Language in both the figurative and literal senses, and the re-contextualization of history through appropriated imagery to establish alternative interpretations of the present and, as the artist has explained, “a future dynamic where new historical narratives and meanings can exist.”
As a pivotal player in shaping the world of contemporary sculpture, Cfile has showcased Anthony Caro’s work extensively.
[Caro] exhibited large abstract sculptures brightly painted and standing directly on the ground so that they engage the spectator on a one-to-one basis. This was a radical departure from the way sculpture had hitherto been seen and paved the way for future developments in three-dimensional art…He questioned assumptions about form, material and subject matter in sculpture, and his work inspired a whole younger generation
Gallery Weekend Beijing
While the art world gears up for Art Basel Hong Kong, several galleries in the capital city of Beijing participated in the inaugural Gallery Weekend Beijing (March 17 – 19, 2017).

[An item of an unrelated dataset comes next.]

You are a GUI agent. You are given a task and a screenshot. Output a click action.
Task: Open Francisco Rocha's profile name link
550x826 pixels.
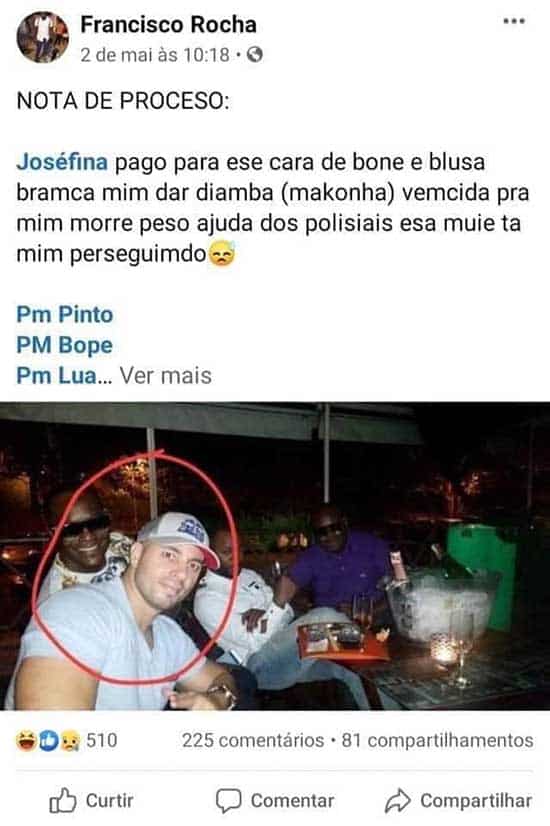pyautogui.click(x=169, y=25)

Pace Gallery writes Song Yang’s new exhibition Askr Yggdrasils (March 17 – April 23, 2017) draws upon the concept of eternity having been created over the past three years.

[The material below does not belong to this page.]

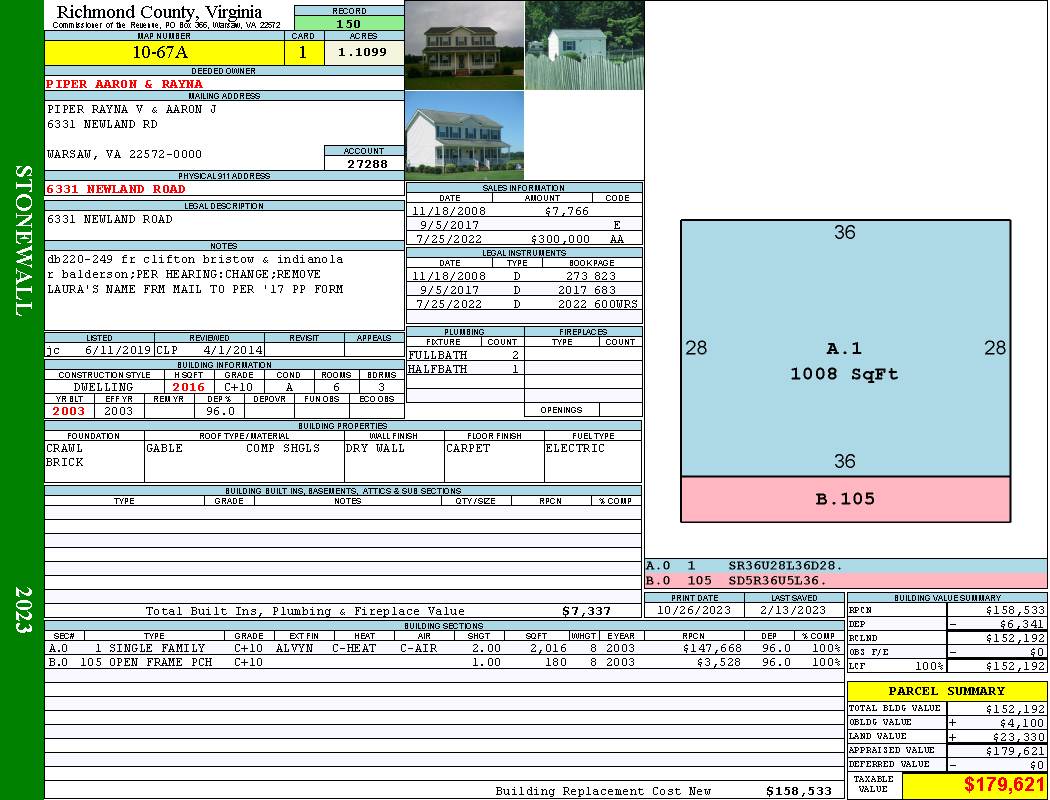Click the red year built 2003 value
The height and width of the screenshot is (800, 1050).
(69, 411)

For Yang Song, inflexibility is not that which gives him the sense of eternity; on the contrary, it is fragility, in so far as fragility’s transience is the eternity that he senses. In his previous work “Die,” Yang Song used clay to sculpt and water to destroy. Ultimately, clay returned to clay—within this cycle of constructing and deconstructing, he explored the meaning of what sculpture can sustain. Through the works in this exhibition, the artist will present a world that lies beneath the ground.
Renowned Chinese sculptor Sui Jianguo’s latest solo exhibition Trace (March 9 – April 1, 2017) focuses on the kinesthetic experience and agency of creating ceramic objects.
The work of the sculptor has been simplified into the grasping and pinching of the hands. These most basic acts of the body allude to the substantive relationship between the creator and the material. With its unique submissiveness and softness, this clay pressed by the hand stands as the most faithful record of the artist’s body. In the undulating surface of the clay, the artist’s hand becomes an absolute, undeniable presence. As he affirms his own identity, the artist also bestows the clay with a completely new name—through the interaction with the artist’s body, this soft material, which has long been overlooked as a mere carrier throughout the history of sculpture, has for the first time become a portrait of itself…
For the most recent sculpture works presented at this exhibition, the artist used high definition 3D scanning and printing technology to capture and restore the contours of his hands on the surface of the artwork. The artist’s application of this new technology in his creations is the result of a breakthrough, realized in 2015, in experimentation that dates back to 2008. This breakthrough overcame the technical limitations in magnifying the original clay studies, and now bring an unprecedented level of detail to the surface contours of the sculpture. This breakthrough in precision is more than just technical. It draws closer to the artist’s aesthetic ideal—artworks generated through technology that record the properties and results of forces applied to a material with the precision of scientific experiments, approaching the objective revelation of the corporeal nature of sculpture.